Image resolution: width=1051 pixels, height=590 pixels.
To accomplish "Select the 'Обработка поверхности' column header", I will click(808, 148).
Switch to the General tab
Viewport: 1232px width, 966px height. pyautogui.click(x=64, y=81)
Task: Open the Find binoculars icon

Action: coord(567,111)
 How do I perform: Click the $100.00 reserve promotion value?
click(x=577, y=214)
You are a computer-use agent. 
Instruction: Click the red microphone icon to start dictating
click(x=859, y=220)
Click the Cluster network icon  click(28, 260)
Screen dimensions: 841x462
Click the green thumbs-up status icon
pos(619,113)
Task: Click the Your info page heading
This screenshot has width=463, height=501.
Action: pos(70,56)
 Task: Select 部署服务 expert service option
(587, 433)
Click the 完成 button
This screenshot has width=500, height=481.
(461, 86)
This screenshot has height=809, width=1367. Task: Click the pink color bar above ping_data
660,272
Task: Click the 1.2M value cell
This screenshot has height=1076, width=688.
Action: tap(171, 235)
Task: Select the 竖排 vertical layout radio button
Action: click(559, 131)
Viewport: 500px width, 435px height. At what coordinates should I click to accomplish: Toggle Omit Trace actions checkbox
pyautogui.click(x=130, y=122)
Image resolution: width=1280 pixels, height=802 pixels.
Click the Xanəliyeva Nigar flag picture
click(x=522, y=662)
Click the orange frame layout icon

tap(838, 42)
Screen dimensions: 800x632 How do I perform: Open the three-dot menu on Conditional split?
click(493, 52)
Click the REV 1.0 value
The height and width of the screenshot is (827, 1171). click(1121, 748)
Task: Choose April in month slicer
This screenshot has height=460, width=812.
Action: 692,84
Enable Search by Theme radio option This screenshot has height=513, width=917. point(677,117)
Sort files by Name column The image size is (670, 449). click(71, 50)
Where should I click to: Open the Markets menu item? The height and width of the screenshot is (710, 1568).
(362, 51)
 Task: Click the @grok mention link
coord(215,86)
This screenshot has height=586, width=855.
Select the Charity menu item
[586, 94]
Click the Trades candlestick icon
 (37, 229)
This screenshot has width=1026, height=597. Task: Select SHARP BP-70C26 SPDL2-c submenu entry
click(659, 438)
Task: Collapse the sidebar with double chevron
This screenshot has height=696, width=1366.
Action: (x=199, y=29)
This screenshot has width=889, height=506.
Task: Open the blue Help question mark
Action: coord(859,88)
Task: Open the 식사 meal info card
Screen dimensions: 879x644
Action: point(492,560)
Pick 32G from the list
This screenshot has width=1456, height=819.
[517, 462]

------------------------------------------------------------------------

_Task to complete_:
Change every instance of "Screen dimensions" in the records above to "Screen size" and reproduce the records with no other alterations.

_Answer to the task_:
Image resolution: width=1051 pixels, height=590 pixels.
To accomplish "Select the 'Обработка поверхности' column header", I will click(808, 148).
Switch to the General tab
Viewport: 1232px width, 966px height. pyautogui.click(x=64, y=81)
Task: Open the Find binoculars icon

Action: coord(567,111)
 How do I perform: Click the $100.00 reserve promotion value?
click(x=577, y=214)
You are a computer-use agent. 
Instruction: Click the red microphone icon to start dictating
click(x=859, y=220)
Click the Cluster network icon  click(28, 260)
Screen size: 841x462
Click the green thumbs-up status icon
pos(619,113)
Task: Click the Your info page heading
This screenshot has width=463, height=501.
Action: pos(70,56)
 Task: Select 部署服务 expert service option
(587, 433)
Click the 完成 button
This screenshot has width=500, height=481.
(461, 86)
This screenshot has height=809, width=1367. Task: Click the pink color bar above ping_data
660,272
Task: Click the 1.2M value cell
This screenshot has height=1076, width=688.
Action: tap(171, 235)
Task: Select the 竖排 vertical layout radio button
Action: click(559, 131)
Viewport: 500px width, 435px height. At what coordinates should I click to accomplish: Toggle Omit Trace actions checkbox
pyautogui.click(x=130, y=122)
Image resolution: width=1280 pixels, height=802 pixels.
Click the Xanəliyeva Nigar flag picture
click(x=522, y=662)
Click the orange frame layout icon

tap(838, 42)
Screen size: 800x632 How do I perform: Open the three-dot menu on Conditional split?
click(493, 52)
Click the REV 1.0 value
The height and width of the screenshot is (827, 1171). click(1121, 748)
Task: Choose April in month slicer
This screenshot has height=460, width=812.
Action: 692,84
Enable Search by Theme radio option This screenshot has height=513, width=917. point(677,117)
Sort files by Name column The image size is (670, 449). click(71, 50)
Where should I click to: Open the Markets menu item? The height and width of the screenshot is (710, 1568).
(362, 51)
 Task: Click the @grok mention link
coord(215,86)
This screenshot has height=586, width=855.
Select the Charity menu item
[586, 94]
Click the Trades candlestick icon
 (37, 229)
This screenshot has width=1026, height=597. Task: Select SHARP BP-70C26 SPDL2-c submenu entry
click(659, 438)
Task: Collapse the sidebar with double chevron
This screenshot has height=696, width=1366.
Action: (x=199, y=29)
This screenshot has width=889, height=506.
Task: Open the blue Help question mark
Action: coord(859,88)
Task: Open the 식사 meal info card
Screen size: 879x644
Action: point(492,560)
Pick 32G from the list
This screenshot has width=1456, height=819.
[517, 462]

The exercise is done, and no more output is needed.